(Exercise data Opens)

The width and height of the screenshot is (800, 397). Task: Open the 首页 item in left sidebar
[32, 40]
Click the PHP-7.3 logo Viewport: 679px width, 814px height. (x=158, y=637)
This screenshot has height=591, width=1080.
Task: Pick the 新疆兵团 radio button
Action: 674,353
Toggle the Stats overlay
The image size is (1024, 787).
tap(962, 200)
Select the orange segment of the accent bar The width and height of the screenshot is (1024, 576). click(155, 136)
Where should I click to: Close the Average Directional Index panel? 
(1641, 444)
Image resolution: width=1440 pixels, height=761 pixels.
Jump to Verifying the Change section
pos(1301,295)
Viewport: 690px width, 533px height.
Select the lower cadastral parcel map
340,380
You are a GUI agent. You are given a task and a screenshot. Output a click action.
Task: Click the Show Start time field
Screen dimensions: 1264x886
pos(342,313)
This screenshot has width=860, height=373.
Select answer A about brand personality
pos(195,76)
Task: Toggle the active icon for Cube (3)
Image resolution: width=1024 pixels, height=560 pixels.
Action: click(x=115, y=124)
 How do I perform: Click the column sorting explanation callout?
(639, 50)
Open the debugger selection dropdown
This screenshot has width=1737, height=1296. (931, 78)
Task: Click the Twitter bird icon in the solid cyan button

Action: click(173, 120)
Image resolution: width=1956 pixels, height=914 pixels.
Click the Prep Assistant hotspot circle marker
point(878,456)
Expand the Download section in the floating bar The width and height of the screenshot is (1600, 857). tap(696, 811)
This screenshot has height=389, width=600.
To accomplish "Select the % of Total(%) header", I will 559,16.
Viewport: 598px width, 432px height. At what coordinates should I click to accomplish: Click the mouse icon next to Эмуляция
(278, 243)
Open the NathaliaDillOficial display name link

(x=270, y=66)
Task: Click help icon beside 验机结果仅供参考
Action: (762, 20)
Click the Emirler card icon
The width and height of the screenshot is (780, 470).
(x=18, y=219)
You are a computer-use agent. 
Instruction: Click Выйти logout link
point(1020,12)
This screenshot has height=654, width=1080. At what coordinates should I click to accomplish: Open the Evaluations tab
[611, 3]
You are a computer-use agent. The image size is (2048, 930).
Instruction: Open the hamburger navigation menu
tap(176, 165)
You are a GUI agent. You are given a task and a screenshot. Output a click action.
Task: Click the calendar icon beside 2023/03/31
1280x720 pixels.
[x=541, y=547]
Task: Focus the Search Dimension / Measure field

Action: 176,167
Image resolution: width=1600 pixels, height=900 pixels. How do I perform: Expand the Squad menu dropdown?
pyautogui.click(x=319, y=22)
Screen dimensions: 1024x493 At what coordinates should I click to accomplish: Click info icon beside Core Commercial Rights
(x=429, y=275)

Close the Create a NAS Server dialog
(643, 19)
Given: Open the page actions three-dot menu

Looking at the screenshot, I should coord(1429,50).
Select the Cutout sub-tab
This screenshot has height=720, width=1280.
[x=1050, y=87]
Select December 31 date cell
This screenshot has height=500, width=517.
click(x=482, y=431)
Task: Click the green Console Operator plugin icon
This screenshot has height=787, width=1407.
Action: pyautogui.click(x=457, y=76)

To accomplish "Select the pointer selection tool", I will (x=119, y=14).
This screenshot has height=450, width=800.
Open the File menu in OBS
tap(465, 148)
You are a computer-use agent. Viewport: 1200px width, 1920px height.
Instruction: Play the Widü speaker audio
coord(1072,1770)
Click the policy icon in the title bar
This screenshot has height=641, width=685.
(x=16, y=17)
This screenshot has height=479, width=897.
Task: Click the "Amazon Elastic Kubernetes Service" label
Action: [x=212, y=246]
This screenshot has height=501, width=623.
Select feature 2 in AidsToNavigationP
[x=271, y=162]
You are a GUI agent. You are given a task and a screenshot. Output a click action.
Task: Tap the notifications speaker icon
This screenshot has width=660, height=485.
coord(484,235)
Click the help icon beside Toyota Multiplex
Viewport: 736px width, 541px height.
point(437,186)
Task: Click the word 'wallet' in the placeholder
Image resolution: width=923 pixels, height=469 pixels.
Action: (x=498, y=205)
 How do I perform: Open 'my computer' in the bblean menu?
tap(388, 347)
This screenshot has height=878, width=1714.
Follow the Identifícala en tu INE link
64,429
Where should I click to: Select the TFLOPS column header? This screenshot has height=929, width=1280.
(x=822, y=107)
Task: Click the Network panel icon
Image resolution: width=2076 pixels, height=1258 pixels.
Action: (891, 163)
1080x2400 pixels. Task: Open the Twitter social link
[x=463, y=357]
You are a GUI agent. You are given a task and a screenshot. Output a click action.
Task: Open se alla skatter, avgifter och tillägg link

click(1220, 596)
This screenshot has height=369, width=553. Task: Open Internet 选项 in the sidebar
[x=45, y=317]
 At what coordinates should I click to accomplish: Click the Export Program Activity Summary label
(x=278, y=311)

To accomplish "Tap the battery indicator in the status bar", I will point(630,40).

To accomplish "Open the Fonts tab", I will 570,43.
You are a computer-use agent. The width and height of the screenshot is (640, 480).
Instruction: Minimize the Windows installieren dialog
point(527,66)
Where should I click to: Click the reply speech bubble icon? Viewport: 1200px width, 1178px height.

(Exercise data Closes)

## Exercise goal
Your task is to retype all of the records exactly.

## Output of the exercise
The width and height of the screenshot is (800, 397). Task: Open the 首页 item in left sidebar
[32, 40]
Click the PHP-7.3 logo Viewport: 679px width, 814px height. (x=158, y=637)
This screenshot has height=591, width=1080.
Task: Pick the 新疆兵团 radio button
Action: 674,353
Toggle the Stats overlay
The image size is (1024, 787).
tap(962, 200)
Select the orange segment of the accent bar The width and height of the screenshot is (1024, 576). click(155, 136)
Where should I click to: Close the Average Directional Index panel? 
(1641, 444)
Image resolution: width=1440 pixels, height=761 pixels.
Jump to Verifying the Change section
pos(1301,295)
Viewport: 690px width, 533px height.
Select the lower cadastral parcel map
340,380
You are a GUI agent. You are given a task and a screenshot. Output a click action.
Task: Click the Show Start time field
Screen dimensions: 1264x886
pos(342,313)
This screenshot has width=860, height=373.
Select answer A about brand personality
pos(195,76)
Task: Toggle the active icon for Cube (3)
Image resolution: width=1024 pixels, height=560 pixels.
Action: click(x=115, y=124)
 How do I perform: Click the column sorting explanation callout?
(639, 50)
Open the debugger selection dropdown
This screenshot has width=1737, height=1296. (931, 78)
Task: Click the Twitter bird icon in the solid cyan button

Action: click(173, 120)
Image resolution: width=1956 pixels, height=914 pixels.
Click the Prep Assistant hotspot circle marker
point(878,456)
Expand the Download section in the floating bar The width and height of the screenshot is (1600, 857). tap(696, 811)
This screenshot has height=389, width=600.
To accomplish "Select the % of Total(%) header", I will 559,16.
Viewport: 598px width, 432px height. At what coordinates should I click to accomplish: Click the mouse icon next to Эмуляция
(278, 243)
Open the NathaliaDillOficial display name link

(x=270, y=66)
Task: Click help icon beside 验机结果仅供参考
Action: (762, 20)
Click the Emirler card icon
The width and height of the screenshot is (780, 470).
(x=18, y=219)
You are a computer-use agent. 
Instruction: Click Выйти logout link
point(1020,12)
This screenshot has height=654, width=1080. At what coordinates should I click to accomplish: Open the Evaluations tab
[611, 3]
You are a computer-use agent. The image size is (2048, 930).
Instruction: Open the hamburger navigation menu
tap(176, 165)
You are a GUI agent. You are given a task and a screenshot. Output a click action.
Task: Click the calendar icon beside 2023/03/31
1280x720 pixels.
[x=541, y=547]
Task: Focus the Search Dimension / Measure field

Action: 176,167
Image resolution: width=1600 pixels, height=900 pixels. How do I perform: Expand the Squad menu dropdown?
pyautogui.click(x=319, y=22)
Screen dimensions: 1024x493 At what coordinates should I click to accomplish: Click info icon beside Core Commercial Rights
(x=429, y=275)

Close the Create a NAS Server dialog
(643, 19)
Given: Open the page actions three-dot menu

Looking at the screenshot, I should coord(1429,50).
Select the Cutout sub-tab
This screenshot has height=720, width=1280.
[x=1050, y=87]
Select December 31 date cell
This screenshot has height=500, width=517.
click(x=482, y=431)
Task: Click the green Console Operator plugin icon
This screenshot has height=787, width=1407.
Action: pyautogui.click(x=457, y=76)

To accomplish "Select the pointer selection tool", I will (x=119, y=14).
This screenshot has height=450, width=800.
Open the File menu in OBS
tap(465, 148)
You are a computer-use agent. Viewport: 1200px width, 1920px height.
Instruction: Play the Widü speaker audio
coord(1072,1770)
Click the policy icon in the title bar
This screenshot has height=641, width=685.
(x=16, y=17)
This screenshot has height=479, width=897.
Task: Click the "Amazon Elastic Kubernetes Service" label
Action: [x=212, y=246]
This screenshot has height=501, width=623.
Select feature 2 in AidsToNavigationP
[x=271, y=162]
You are a GUI agent. You are given a task and a screenshot. Output a click action.
Task: Tap the notifications speaker icon
This screenshot has width=660, height=485.
coord(484,235)
Click the help icon beside Toyota Multiplex
Viewport: 736px width, 541px height.
point(437,186)
Task: Click the word 'wallet' in the placeholder
Image resolution: width=923 pixels, height=469 pixels.
Action: (x=498, y=205)
 How do I perform: Open 'my computer' in the bblean menu?
tap(388, 347)
This screenshot has height=878, width=1714.
Follow the Identifícala en tu INE link
64,429
Where should I click to: Select the TFLOPS column header? This screenshot has height=929, width=1280.
(x=822, y=107)
Task: Click the Network panel icon
Image resolution: width=2076 pixels, height=1258 pixels.
Action: (891, 163)
1080x2400 pixels. Task: Open the Twitter social link
[x=463, y=357]
You are a GUI agent. You are given a task and a screenshot. Output a click action.
Task: Open se alla skatter, avgifter och tillägg link

click(1220, 596)
This screenshot has height=369, width=553. Task: Open Internet 选项 in the sidebar
[x=45, y=317]
 At what coordinates should I click to accomplish: Click the Export Program Activity Summary label
(x=278, y=311)

To accomplish "Tap the battery indicator in the status bar", I will point(630,40).

To accomplish "Open the Fonts tab", I will 570,43.
You are a computer-use agent. The width and height of the screenshot is (640, 480).
Instruction: Minimize the Windows installieren dialog
point(527,66)
Where should I click to: Click the reply speech bubble icon? Viewport: 1200px width, 1178px height.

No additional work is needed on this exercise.